Well, every indirection adds one point where it could go wrong.
In particular, any of the methods in this chain could return a null (in theory, in your case you might have methods that cannot possibly do that), and when that happens you'll know it happened to one of those methods, but not which one.
So if there is any chance any of the methods could return a null, I'd at least split the chain at those points, and store in intermediate variables, and break it up into individual lines, so that a crash report would give me a line number to look at.
Apart from that I can't see any obvious problems with it. If you have, or can make, guarantees that the null-reference won't be a problem, it would do what you want.
What about readability? Would it be clearer if you added named variables? Always write code like you intend it to be read by a fellow programmer, and only incidentally be interpreted by a compiler.
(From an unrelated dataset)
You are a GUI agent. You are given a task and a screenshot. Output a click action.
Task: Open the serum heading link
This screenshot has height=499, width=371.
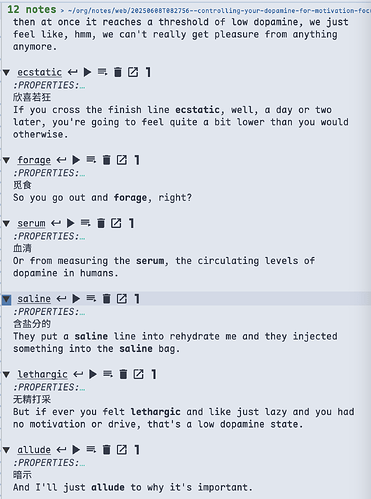click(x=31, y=223)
In this case I would have to read the chain of method calls and figure out... ok, it gets a document, it's the document of a client, the client is coming from a ... file... right, and the file is from an action plan, etc. Long chains might make it less readable than, say, this:
ActionPlan taskPlan = task.GetActionPlan();
ClientFile clientFileOfTaskPlan = taskPlan.GetClientFile();
Client clientOfTaskPlan = clientFileOfTaskPlan.GetClient();
File clientFolder = clientOfTaskPlan.getDocumentsFolder();
I guess it comes down to personal opinion on this matter.